**Exercise instructions**.
a: Quote the passage on the Indwelling Spirit from "Here let us" up to and including "the lowest hearts.".
b: In the passage on the Indwelling Spirit, what is named as the gift of the Transcendent Christ?

**Document passage**.
Here let us acknowledge the mystery, a mystery the truth of which will be confirmed to us in experience as we thrust ourselves out on the full confidence of the glorious revelation. The gift of the Transcendent Christ He has clearly indicated is the Holy Spirit. It was expedient that the Visible Christ should be withdrawn into the Heavenlies that the Invisible Spirit might indwell the redeemed. " And hereby we know that He abideth in us, by the Spirit which He hath given us." So it is true to revelation and experience that He Who dwells in the highest heaven also dwells in the lowest hearts.
The Indwelling Spirit is the eternal Seal unto the day of our Redemption. His Presence within, His glorious ministry to the Spirit is the eternal assurance that the promises of God in Christ will be fulfilled to each man or woman whom He indwells. We know that He is coming because the Holy Spirit is already here indwelling.
And it is this glorious ministry of inspiring hope that is the portion of the indwelt believer. It is the delight of the Spirit to give patience to the fainthearted, to revive the spirit of the humble. The fainthearted man is he who sees the avalanche of evil in the world, the utter confusion of things political, social and spiritual, the nerveless message preached from the modern pulpit, with its ethical opinings almost bereft of redemptive power and barren of any advent hope.

**Records**.

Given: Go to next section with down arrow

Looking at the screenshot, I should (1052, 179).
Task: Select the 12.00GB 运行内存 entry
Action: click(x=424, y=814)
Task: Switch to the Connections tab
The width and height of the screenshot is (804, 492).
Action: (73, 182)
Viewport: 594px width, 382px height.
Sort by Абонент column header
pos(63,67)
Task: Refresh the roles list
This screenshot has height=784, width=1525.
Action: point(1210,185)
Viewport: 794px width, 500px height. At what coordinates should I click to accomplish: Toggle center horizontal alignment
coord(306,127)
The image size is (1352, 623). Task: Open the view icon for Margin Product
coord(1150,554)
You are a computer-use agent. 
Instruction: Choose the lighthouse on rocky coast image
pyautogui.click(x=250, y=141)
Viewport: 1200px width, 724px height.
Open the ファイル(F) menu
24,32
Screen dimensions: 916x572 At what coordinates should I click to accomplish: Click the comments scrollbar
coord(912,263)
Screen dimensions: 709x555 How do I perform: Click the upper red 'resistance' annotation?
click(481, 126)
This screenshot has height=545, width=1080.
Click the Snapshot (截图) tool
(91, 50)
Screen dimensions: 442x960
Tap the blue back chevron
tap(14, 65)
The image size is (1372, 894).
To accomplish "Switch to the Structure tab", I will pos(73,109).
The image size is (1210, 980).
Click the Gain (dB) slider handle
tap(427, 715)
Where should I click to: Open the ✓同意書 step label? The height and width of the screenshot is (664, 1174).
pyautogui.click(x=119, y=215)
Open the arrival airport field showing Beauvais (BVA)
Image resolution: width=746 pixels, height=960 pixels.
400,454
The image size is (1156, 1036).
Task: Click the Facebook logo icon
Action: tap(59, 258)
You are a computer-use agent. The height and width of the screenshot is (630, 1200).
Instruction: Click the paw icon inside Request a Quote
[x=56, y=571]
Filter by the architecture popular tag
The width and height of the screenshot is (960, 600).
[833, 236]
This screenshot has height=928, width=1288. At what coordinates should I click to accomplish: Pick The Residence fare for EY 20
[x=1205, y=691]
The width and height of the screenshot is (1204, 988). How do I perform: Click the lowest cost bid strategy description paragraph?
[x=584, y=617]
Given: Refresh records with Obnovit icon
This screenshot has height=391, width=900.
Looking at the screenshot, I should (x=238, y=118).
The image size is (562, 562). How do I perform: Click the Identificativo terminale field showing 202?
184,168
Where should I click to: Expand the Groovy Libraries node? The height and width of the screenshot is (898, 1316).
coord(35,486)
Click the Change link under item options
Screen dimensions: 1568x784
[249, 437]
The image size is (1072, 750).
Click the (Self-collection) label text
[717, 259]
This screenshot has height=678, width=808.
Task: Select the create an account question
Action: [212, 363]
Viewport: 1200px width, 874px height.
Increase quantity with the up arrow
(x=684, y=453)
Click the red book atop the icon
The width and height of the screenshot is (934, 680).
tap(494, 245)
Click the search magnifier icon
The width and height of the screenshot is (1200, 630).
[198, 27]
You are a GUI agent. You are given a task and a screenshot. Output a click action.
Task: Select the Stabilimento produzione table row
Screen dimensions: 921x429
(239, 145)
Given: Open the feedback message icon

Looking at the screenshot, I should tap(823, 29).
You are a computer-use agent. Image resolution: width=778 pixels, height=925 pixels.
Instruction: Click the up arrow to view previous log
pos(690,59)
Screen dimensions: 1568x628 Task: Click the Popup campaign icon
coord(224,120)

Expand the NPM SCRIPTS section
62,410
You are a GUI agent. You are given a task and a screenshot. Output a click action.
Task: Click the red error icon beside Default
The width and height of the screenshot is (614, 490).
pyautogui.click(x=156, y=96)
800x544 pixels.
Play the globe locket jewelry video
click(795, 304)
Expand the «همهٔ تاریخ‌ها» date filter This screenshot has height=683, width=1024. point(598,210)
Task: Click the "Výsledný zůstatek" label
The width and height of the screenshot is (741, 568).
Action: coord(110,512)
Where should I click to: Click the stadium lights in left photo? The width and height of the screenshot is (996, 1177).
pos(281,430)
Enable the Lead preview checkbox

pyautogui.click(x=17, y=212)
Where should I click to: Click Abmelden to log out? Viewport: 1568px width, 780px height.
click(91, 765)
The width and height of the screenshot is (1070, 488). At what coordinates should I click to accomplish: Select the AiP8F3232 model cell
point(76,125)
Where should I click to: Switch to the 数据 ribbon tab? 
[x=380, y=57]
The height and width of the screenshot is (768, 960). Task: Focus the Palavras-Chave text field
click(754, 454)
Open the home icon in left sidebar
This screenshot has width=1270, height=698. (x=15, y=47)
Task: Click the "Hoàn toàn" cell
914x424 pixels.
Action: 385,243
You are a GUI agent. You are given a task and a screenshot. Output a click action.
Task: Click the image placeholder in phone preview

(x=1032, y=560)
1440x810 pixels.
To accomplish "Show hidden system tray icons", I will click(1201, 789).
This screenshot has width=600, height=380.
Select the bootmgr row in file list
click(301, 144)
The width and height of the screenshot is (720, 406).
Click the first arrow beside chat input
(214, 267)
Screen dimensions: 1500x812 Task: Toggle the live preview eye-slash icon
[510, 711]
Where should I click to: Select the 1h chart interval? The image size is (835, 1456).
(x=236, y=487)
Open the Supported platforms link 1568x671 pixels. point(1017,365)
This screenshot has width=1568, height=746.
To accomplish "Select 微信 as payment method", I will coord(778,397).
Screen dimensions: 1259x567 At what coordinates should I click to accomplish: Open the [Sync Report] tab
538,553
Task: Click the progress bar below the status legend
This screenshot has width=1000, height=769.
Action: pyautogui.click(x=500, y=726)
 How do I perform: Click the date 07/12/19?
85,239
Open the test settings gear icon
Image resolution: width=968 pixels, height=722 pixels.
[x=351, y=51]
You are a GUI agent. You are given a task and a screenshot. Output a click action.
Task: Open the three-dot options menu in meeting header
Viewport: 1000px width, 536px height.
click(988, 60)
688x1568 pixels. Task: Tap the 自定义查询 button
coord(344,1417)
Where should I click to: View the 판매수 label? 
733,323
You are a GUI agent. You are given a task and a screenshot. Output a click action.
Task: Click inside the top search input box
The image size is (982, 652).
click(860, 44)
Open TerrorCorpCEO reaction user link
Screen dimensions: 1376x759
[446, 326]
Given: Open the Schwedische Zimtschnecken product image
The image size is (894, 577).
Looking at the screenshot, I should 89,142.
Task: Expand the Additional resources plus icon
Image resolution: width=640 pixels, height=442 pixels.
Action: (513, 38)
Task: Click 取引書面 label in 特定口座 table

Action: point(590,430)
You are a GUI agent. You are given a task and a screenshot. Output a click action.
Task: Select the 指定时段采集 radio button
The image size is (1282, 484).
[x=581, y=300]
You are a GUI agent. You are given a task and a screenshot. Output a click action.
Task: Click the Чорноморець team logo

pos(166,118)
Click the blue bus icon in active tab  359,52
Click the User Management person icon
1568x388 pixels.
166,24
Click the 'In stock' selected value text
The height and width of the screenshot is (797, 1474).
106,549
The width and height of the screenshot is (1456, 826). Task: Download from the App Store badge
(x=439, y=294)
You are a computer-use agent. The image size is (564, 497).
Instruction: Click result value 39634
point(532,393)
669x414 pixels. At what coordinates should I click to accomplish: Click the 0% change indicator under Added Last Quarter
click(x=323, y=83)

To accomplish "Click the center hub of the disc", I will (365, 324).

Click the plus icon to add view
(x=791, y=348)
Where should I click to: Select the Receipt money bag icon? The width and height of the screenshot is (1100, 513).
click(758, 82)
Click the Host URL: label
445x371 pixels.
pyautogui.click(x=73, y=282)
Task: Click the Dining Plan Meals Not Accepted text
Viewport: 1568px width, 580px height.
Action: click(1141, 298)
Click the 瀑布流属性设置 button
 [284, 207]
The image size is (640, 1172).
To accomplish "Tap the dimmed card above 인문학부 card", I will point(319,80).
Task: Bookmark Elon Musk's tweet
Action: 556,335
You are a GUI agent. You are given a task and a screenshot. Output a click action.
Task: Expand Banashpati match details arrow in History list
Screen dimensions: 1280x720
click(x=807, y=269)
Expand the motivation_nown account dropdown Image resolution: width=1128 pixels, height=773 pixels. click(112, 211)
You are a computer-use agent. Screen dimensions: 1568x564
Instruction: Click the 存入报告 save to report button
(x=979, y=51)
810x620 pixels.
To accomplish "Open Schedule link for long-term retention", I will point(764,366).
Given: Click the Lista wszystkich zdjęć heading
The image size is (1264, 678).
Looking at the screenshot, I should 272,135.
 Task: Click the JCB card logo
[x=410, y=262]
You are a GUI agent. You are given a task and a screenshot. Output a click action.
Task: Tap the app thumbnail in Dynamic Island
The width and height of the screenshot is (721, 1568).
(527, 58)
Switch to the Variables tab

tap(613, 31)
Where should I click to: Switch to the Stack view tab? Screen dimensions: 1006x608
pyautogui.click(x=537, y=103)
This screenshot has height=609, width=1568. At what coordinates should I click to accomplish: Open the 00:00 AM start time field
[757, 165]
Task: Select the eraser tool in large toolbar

**Answer set**.
a:
Here let us acknowledge the mystery, a mystery the truth of which will be confirmed to us in experience as we thrust ourselves out on the full confidence of the glorious revelation. The gift of the Transcendent Christ He has clearly indicated is the Holy Spirit. It was expedient that the Visible Christ should be withdrawn into the Heavenlies that the Invisible Spirit might indwell the redeemed. " And hereby we know that He abideth in us, by the Spirit which He hath given us." So it is true to revelation and experience that He Who dwells in the highest heaven also dwells in the lowest hearts.

b: The Holy Spirit.